- [Exercise task] Recast the rows below as a Markdown table with two columns, Number and Line. Give each non-blank line its own table row, numbered consecutively from 1, and leave out blank lines.

- [Input data]
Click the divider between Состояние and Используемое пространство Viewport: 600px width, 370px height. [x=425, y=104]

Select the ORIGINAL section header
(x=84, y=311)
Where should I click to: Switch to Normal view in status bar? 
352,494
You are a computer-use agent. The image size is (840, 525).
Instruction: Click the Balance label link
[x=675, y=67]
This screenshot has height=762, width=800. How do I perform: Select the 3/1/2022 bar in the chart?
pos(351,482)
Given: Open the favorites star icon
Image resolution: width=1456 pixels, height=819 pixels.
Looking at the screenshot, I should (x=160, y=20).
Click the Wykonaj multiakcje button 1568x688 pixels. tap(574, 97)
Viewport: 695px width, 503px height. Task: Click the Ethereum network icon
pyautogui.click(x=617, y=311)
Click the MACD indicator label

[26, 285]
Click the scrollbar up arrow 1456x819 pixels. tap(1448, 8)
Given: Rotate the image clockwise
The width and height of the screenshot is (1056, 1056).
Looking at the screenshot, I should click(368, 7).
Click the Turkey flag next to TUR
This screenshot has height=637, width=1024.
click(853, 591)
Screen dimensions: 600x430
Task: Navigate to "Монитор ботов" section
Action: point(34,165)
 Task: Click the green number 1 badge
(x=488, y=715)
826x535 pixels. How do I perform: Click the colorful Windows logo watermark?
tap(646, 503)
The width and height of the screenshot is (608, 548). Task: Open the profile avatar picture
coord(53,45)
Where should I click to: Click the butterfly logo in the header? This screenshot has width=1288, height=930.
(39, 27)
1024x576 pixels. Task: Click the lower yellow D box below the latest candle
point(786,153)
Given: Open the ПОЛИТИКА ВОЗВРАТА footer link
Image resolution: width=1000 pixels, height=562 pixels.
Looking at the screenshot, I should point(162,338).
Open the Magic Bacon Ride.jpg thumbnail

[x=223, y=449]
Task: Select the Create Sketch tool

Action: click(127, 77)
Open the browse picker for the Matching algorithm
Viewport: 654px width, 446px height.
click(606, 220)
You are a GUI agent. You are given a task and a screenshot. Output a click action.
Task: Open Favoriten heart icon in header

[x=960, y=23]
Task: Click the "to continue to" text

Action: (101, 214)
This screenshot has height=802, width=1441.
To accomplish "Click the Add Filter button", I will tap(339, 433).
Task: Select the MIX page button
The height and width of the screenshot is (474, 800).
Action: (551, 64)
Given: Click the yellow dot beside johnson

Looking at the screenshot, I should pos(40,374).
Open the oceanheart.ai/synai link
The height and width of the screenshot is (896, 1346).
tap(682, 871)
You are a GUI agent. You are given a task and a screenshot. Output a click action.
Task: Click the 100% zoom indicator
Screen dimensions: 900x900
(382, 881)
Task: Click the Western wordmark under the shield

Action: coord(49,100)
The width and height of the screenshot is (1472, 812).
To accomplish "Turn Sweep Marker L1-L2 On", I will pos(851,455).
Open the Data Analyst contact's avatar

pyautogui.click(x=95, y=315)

- [The reply]
| Number | Line |
|---|---|
| 1 | Click the divider between Состояние and Используемое пространство Viewport: 600px width, 370px height. [x=425, y=104] |
| 2 | Select the ORIGINAL section header |
| 3 | (x=84, y=311) |
| 4 | Where should I click to: Switch to Normal view in status bar?  |
| 5 | 352,494 |
| 6 | You are a computer-use agent. The image size is (840, 525). |
| 7 | Instruction: Click the Balance label link |
| 8 | [x=675, y=67] |
| 9 | This screenshot has height=762, width=800. How do I perform: Select the 3/1/2022 bar in the chart? |
| 10 | pos(351,482) |
| 11 | Given: Open the favorites star icon |
| 12 | Image resolution: width=1456 pixels, height=819 pixels. |
| 13 | Looking at the screenshot, I should (x=160, y=20). |
| 14 | Click the Wykonaj multiakcje button 1568x688 pixels. tap(574, 97) |
| 15 | Viewport: 695px width, 503px height. Task: Click the Ethereum network icon |
| 16 | pyautogui.click(x=617, y=311) |
| 17 | Click the MACD indicator label |
| 18 | [26, 285] |
| 19 | Click the scrollbar up arrow 1456x819 pixels. tap(1448, 8) |
| 20 | Given: Rotate the image clockwise |
| 21 | The width and height of the screenshot is (1056, 1056). |
| 22 | Looking at the screenshot, I should click(368, 7). |
| 23 | Click the Turkey flag next to TUR |
| 24 | This screenshot has height=637, width=1024. |
| 25 | click(853, 591) |
| 26 | Screen dimensions: 600x430 |
| 27 | Task: Navigate to "Монитор ботов" section |
| 28 | Action: point(34,165) |
| 29 |  Task: Click the green number 1 badge |
| 30 | (x=488, y=715) |
| 31 | 826x535 pixels. How do I perform: Click the colorful Windows logo watermark? |
| 32 | tap(646, 503) |
| 33 | The width and height of the screenshot is (608, 548). Task: Open the profile avatar picture |
| 34 | coord(53,45) |
| 35 | Where should I click to: Click the butterfly logo in the header? This screenshot has width=1288, height=930. |
| 36 | (39, 27) |
| 37 | 1024x576 pixels. Task: Click the lower yellow D box below the latest candle |
| 38 | point(786,153) |
| 39 | Given: Open the ПОЛИТИКА ВОЗВРАТА footer link |
| 40 | Image resolution: width=1000 pixels, height=562 pixels. |
| 41 | Looking at the screenshot, I should point(162,338). |
| 42 | Open the Magic Bacon Ride.jpg thumbnail |
| 43 | [x=223, y=449] |
| 44 | Task: Select the Create Sketch tool |
| 45 | Action: click(127, 77) |
| 46 | Open the browse picker for the Matching algorithm |
| 47 | Viewport: 654px width, 446px height. |
| 48 | click(606, 220) |
| 49 | You are a GUI agent. You are given a task and a screenshot. Output a click action. |
| 50 | Task: Open Favoriten heart icon in header |
| 51 | [x=960, y=23] |
| 52 | Task: Click the "to continue to" text |
| 53 | Action: (101, 214) |
| 54 | This screenshot has height=802, width=1441. |
| 55 | To accomplish "Click the Add Filter button", I will tap(339, 433). |
| 56 | Task: Select the MIX page button |
| 57 | The height and width of the screenshot is (474, 800). |
| 58 | Action: (551, 64) |
| 59 | Given: Click the yellow dot beside johnson |
| 60 | Looking at the screenshot, I should pos(40,374). |
| 61 | Open the oceanheart.ai/synai link |
| 62 | The height and width of the screenshot is (896, 1346). |
| 63 | tap(682, 871) |
| 64 | You are a GUI agent. You are given a task and a screenshot. Output a click action. |
| 65 | Task: Click the 100% zoom indicator |
| 66 | Screen dimensions: 900x900 |
| 67 | (382, 881) |
| 68 | Task: Click the Western wordmark under the shield |
| 69 | Action: coord(49,100) |
| 70 | The width and height of the screenshot is (1472, 812). |
| 71 | To accomplish "Turn Sweep Marker L1-L2 On", I will pos(851,455). |
| 72 | Open the Data Analyst contact's avatar |
| 73 | pyautogui.click(x=95, y=315) |